Japan will resume exporting rice grown in the Fukushima prefecture for the first time since the 2011 Fukushima Daiichi nuclear power plant disaster, a spokesperson for the National Federation of Agricultural Co-operative Associations, also known as Zen-noh, told Agence France-Presse, or AFP, on Tuesday.
About 660 pounds of rice harvested at Sukagawa city, located in the central part of the prefecture, will be exported to Singapore in the coming months, the spokesperson reportedly said. “We will check the rice thoroughly in Fukushima before shipping it overseas, and then the bags will undergo another check in Singapore.”

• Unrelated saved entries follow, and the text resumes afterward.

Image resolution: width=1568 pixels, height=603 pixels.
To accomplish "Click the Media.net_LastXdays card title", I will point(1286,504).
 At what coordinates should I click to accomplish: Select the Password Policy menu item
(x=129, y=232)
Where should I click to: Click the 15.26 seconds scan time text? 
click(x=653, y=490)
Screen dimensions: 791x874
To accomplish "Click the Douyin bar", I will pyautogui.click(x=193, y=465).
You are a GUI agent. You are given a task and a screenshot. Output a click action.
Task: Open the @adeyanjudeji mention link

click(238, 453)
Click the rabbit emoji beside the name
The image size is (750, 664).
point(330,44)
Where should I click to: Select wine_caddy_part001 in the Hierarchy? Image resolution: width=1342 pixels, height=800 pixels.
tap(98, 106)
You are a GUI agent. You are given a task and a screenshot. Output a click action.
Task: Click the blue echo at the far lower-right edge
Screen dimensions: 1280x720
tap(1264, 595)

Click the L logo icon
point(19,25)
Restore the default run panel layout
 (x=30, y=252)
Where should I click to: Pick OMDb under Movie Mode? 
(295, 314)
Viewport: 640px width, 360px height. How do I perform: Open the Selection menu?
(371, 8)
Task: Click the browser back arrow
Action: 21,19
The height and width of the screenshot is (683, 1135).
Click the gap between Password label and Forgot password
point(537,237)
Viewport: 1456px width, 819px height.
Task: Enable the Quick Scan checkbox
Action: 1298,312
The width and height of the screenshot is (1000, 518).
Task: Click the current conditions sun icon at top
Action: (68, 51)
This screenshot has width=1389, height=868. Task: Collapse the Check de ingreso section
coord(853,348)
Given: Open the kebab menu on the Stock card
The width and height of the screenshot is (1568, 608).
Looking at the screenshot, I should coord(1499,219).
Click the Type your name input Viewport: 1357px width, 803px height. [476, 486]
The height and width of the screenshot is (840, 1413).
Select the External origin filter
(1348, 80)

Before the Fukushima nuclear disaster, which was caused by an earthquake and ensuing tsunami in March 2011, more than 100 tons of rice, peaches and apples were being exported from the prefecture annually to Hong Kong and Taiwan, an unnamed Zen-noh official told AFP. However, following the disaster, farmers in the region have struggled to find buyers for their produce.
“Despite our efforts at explaining the safety of Fukushima-made farm products, up until now we have not been able to find retailers who wished to trade rice grown in Fukushima,” the official said.
He also added that the rice bound for foreign markets had been grown at a distance of more than 50 miles from the crippled nuclear power plant and had been thoroughly checked for radioactivity. “Our rice is proved to have passed the government safety standard of 100 becquerels per kilogram, and is mostly below detection levels,” he told AFP.